Maximum Contiguous Subarray: Kadane’s Algorithm
Problem
Given a one-dimensional array \( A[1..n] \) of both positive and negative numbers, find the contiguous subarray \( A[i..j] \) such that the sum:
\[ \sum_{k=i}^{j} A[k] \]
is maximized.
Naive Approach
Try all possible \( O(n^2) \) subarrays and compute their sums.
- Time complexity: \( O(n^2) \) or \( O(n^3) \)
- Space: \( O(1) \)
Too slow for large inputs.
Kadane’s Algorithm: Linear Time \( O(n) \)

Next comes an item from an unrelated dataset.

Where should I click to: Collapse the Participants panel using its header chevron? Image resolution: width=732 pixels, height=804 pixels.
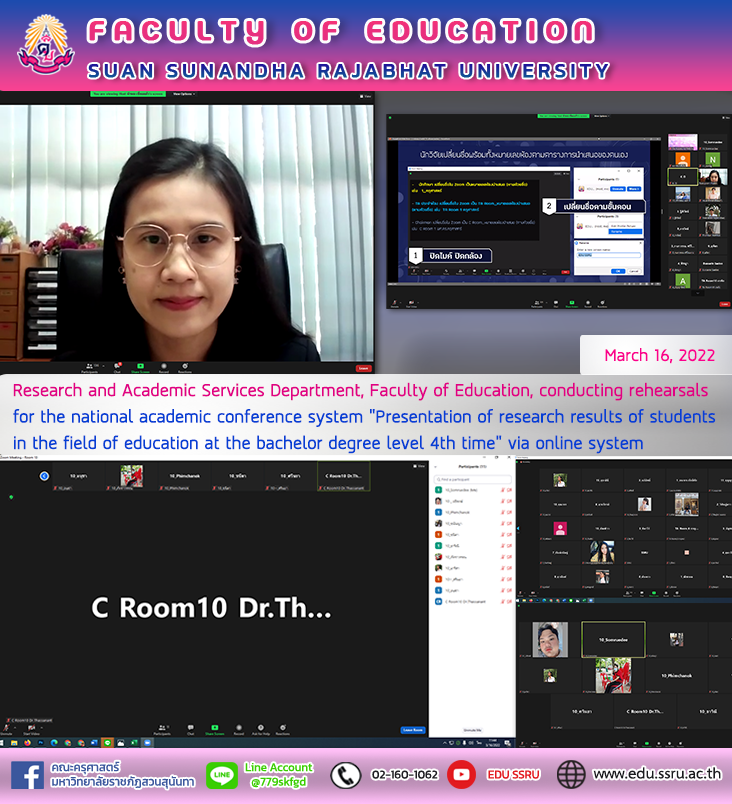437,467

Key Insight: Track the best sum ending at each position, and reset when the running sum becomes negative.
Python Code
def max_subarray(A):
max_sum = curr_sum = A[0]
start = end = temp_start = 0
for i in range(1, len(A)):
if curr_sum < 0:
curr_sum = A[i]
temp_start = i
else:
curr_sum += A[i]
if curr_sum > max_sum:
max_sum = curr_sum
start = temp_start
end = i
return max_sum, start, end
Example
Input:
A = [-2, 1, -3, 4, -1, 2, 1, -5, 4]
Output:
max_sum = 6, indices = (3, 6), subarray = [4, -1, 2, 1]
Time and Space Complexity
- Time: \( O(n) \)
- Space: \( O(1) \) (if just returning sum) or \( O(1) \) extra for tracking indices
Final Answer
Kadane’s algorithm computes the maximum contiguous subarray sum in:
\[\boxed{O(n) \text{ time, } O(1) \text{ space}}\]